The big winners in the latest statistics (for 2017) were Prosecco, and wines from New Zealand. The Italian fizz saw sales grow by 23.3 per cent (compared to a drop in sales of 11.7 per cent for Champagne). Meanwhile Kiwi wines were the only ones to see any growth at all in restaurants and bars, and did even better in shops, seeing sales growth of 11.1 per cent year-on-year.

Hitting the bottle
Despite our reputation for excess, the UK as a nation is in fact becoming slightly more sober, with around one in five adults not drinking at all. 

That said, over six in 10 adults say wine is their drink of choice, and we spend a staggering £10.9 billion each year on the stuff (generating over £6 billion for the public purse). This makes the UK the sixth biggest wine market in the world, behind the US, France, Italy, Germany and China.

We buy four in every five bottles in shops, with restaurants and bars making up the other 20 per cent.  This is if you measure it by volume, however: that 20 per cent by volume purchased when we are out is worth 39 per cent of the total spend, reflecting the higher cost of drinking out of the home.

When we are buying retail, our average spend is just £5.50 a bottle, although this is rising fairly quickly, both due to soaring wine duty and the dawning – and rather tardy – realisation that bottom-end supermarket wine discount deals seldom offer good value.

Three wines Andy has enjoyed this month

Aldi Exquisite Crémant de Jura
Aldi, £8.29
From the value supermarket’s ‘Exquisite’ range, this is as good a value sparkler as you will find this Christmas, outperforming pretty much every sub-£10 Prosecco. Made from 100 per cent Chardonnay, it is crisp and elegant, with a green apple nose and citrus notes on the palate. Stock up for those yuletide parties!

L’Extra par Langlois Brut Crémant de la Loire
Majestic, £9.99 as part of a mixed case of six bottles
Made by the owners of Bollinger from Chardonnay and Chenin Blanc in the Loire, and using the Traditional Method, this is great value festive fizz, with pleasing pear and lime flavours, a good acidity and a long mousse.  

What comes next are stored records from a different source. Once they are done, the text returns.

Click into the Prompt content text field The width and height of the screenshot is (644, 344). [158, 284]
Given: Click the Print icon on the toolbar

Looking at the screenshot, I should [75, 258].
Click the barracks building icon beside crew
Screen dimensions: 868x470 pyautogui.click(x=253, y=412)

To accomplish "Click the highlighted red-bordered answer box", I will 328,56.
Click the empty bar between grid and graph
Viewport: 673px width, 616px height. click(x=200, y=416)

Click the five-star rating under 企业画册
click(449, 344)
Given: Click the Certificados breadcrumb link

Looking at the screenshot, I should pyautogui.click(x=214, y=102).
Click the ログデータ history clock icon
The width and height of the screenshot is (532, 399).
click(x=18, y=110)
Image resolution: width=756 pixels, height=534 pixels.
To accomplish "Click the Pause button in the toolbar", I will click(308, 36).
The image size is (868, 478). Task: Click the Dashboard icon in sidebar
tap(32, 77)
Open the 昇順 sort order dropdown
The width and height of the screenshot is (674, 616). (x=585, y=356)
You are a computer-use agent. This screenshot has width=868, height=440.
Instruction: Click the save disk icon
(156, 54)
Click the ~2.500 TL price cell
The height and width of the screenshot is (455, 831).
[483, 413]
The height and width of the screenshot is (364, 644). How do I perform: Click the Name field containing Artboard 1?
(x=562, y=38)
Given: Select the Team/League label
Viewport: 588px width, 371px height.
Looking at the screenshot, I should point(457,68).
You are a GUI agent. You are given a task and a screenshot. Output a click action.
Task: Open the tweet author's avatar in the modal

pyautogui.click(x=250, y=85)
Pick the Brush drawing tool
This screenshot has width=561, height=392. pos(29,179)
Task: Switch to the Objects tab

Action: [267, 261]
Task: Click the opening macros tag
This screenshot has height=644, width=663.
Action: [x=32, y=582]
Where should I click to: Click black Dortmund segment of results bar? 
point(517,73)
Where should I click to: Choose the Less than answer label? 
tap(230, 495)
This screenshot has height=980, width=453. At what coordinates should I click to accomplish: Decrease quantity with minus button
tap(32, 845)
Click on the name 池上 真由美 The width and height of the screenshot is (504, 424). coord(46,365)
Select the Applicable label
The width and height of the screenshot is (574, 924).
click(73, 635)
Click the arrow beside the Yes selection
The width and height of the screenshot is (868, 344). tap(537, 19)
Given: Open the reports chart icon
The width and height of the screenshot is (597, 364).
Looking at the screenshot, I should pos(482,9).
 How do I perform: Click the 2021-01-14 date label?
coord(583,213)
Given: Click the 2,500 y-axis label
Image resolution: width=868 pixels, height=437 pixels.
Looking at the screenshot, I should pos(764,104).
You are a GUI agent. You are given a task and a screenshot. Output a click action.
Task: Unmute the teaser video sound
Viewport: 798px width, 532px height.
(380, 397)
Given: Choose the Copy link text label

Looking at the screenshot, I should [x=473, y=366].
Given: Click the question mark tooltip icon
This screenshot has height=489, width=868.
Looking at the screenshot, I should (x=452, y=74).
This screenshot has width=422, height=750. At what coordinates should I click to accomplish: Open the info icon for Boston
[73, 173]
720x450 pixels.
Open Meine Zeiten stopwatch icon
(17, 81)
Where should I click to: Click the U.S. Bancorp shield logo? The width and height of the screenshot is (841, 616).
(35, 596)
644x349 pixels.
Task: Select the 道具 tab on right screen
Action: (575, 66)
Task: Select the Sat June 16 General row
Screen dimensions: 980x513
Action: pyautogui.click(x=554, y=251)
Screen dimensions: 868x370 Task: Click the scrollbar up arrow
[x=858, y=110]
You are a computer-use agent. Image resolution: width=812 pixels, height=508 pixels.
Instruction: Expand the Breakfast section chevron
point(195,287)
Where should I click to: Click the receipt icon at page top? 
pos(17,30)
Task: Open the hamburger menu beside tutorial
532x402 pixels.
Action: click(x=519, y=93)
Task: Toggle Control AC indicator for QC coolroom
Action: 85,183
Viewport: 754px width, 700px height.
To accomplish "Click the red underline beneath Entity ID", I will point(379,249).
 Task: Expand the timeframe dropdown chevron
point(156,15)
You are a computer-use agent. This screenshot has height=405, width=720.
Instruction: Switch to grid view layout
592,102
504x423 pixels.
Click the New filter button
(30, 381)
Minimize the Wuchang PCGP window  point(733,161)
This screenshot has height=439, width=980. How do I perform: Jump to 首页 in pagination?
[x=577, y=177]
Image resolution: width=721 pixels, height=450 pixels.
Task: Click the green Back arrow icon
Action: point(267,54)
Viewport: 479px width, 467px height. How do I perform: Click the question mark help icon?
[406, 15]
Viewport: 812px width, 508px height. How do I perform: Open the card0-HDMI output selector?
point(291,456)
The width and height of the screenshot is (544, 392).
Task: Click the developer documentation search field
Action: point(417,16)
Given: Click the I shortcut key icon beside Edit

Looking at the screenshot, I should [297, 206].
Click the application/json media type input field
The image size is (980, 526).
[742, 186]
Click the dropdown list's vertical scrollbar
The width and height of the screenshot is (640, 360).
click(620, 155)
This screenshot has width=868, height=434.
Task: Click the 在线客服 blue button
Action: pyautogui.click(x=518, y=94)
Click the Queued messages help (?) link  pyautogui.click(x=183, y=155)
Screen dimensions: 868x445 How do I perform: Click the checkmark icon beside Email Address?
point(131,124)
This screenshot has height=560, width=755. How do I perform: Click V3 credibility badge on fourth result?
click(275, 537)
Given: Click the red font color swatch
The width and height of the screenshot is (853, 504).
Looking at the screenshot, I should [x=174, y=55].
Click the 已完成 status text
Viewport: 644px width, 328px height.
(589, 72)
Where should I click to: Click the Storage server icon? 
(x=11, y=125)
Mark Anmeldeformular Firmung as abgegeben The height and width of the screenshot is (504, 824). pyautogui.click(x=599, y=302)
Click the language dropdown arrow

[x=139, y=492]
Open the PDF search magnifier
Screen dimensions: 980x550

Champagne Devaux Oeil de Perdrix Rosé
Majestic, £24.99 as part of a mixed case of six bottles
‘Oeil de Perdrix’ translates as ‘partridge’s eye’, and is a clue to the colour of this pink Champagne – as close to the trendy hue of Rose Gold as you will find in a bottle. An interesting nose of cherry and pomegranate, it has a great balance on the palate, and the cherry notes carry through. A glass of this on Christmas morning would go down very well.